Task to complete:
Look through the entries below and report every line that has "will".

Dataset content:
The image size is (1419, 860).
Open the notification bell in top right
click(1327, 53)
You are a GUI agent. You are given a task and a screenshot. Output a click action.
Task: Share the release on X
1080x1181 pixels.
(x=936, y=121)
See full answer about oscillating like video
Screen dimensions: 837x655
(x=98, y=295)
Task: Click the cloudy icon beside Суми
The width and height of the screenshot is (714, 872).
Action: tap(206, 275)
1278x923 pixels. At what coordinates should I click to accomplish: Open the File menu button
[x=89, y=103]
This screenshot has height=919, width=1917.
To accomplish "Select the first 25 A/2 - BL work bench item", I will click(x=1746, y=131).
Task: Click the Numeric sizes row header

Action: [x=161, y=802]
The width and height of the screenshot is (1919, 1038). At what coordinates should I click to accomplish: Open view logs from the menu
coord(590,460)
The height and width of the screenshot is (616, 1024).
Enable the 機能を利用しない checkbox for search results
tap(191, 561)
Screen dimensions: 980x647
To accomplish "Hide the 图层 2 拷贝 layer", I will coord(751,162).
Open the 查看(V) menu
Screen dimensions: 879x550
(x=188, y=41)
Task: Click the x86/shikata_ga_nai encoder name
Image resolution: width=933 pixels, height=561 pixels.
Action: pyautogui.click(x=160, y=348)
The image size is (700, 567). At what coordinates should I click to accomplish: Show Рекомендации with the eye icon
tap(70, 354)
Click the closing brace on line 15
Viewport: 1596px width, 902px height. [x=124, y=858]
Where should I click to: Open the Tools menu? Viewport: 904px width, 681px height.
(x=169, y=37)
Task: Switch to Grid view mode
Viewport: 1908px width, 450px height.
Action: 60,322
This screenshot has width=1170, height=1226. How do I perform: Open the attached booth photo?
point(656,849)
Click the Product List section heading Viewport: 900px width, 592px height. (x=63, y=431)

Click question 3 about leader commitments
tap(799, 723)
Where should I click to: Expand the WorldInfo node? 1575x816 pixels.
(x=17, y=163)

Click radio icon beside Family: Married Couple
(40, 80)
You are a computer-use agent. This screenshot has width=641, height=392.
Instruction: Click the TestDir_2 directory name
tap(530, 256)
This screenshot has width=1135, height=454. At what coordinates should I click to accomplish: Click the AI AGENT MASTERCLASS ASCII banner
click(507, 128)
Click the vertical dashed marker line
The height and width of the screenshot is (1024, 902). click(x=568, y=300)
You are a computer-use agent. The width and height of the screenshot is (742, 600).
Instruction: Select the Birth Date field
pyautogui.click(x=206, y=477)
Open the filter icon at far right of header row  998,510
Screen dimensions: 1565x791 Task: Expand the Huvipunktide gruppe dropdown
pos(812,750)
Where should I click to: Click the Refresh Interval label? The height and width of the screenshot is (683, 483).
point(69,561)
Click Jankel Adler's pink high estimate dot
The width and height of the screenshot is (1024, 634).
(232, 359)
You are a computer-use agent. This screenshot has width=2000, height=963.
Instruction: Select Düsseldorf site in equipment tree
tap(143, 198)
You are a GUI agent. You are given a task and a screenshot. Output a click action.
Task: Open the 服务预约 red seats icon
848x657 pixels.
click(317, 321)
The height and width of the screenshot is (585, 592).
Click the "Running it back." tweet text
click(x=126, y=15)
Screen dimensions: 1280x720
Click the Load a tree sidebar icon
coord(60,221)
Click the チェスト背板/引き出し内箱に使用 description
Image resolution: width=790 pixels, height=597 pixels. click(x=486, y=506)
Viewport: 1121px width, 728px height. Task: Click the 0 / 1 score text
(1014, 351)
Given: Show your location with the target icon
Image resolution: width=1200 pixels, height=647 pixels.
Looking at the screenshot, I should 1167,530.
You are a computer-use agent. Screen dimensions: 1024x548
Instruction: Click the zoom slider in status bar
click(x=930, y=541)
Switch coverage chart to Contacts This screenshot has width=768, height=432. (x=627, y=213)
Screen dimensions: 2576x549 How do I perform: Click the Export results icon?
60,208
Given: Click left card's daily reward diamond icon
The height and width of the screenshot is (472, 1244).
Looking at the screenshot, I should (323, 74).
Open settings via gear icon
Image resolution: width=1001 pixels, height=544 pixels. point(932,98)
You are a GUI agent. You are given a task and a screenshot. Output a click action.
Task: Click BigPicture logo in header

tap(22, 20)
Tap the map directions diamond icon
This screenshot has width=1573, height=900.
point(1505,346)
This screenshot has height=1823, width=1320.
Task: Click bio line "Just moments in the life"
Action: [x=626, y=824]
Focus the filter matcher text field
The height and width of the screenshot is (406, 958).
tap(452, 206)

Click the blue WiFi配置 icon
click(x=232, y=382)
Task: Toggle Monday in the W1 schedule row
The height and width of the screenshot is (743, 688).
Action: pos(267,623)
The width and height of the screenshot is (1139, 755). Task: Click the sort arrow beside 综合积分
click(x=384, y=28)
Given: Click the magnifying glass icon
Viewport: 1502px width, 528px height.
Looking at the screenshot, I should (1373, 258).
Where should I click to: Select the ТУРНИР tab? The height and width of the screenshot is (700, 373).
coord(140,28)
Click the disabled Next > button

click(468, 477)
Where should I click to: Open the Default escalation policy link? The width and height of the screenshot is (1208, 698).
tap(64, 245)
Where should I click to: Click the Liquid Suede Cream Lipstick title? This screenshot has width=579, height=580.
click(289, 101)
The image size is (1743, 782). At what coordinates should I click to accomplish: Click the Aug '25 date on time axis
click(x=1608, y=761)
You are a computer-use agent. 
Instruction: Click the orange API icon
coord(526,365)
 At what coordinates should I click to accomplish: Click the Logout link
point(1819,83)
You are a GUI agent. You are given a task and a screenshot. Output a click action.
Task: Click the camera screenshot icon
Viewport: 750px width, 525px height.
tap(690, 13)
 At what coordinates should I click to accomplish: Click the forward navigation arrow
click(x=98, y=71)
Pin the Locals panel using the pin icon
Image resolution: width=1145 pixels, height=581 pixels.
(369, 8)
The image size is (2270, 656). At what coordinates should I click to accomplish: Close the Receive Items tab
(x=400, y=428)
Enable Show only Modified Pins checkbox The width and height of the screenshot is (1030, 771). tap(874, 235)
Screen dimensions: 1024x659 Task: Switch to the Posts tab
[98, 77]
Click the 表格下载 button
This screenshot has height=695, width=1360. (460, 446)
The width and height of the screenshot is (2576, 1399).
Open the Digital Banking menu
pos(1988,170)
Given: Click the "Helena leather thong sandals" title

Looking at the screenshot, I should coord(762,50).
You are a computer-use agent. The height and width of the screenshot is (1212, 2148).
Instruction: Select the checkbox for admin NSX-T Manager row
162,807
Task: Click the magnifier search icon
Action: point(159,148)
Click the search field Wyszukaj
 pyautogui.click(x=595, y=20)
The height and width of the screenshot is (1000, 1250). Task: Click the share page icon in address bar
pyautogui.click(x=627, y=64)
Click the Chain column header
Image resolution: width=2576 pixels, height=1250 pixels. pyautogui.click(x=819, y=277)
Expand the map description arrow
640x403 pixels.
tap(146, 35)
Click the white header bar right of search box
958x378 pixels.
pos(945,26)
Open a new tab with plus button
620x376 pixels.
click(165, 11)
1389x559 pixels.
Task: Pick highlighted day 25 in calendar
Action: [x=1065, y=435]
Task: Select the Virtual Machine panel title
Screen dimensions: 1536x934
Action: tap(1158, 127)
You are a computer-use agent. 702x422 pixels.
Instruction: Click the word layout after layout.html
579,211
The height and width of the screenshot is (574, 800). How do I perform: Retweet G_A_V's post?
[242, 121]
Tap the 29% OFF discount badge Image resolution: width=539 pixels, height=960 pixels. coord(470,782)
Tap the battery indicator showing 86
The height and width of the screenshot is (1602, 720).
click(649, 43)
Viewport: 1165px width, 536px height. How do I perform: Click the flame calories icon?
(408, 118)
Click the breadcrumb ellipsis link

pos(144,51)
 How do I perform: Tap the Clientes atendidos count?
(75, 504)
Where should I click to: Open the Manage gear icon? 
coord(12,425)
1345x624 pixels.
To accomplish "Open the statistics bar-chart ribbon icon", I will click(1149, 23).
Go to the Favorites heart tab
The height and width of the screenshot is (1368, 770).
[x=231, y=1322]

Written reply:
To accomplish "Select the first 25 A/2 - BL work bench item", I will click(x=1746, y=131).
To accomplish "Hide the 图层 2 拷贝 layer", I will coord(751,162).
To accomplish "Open the statistics bar-chart ribbon icon", I will click(1149, 23).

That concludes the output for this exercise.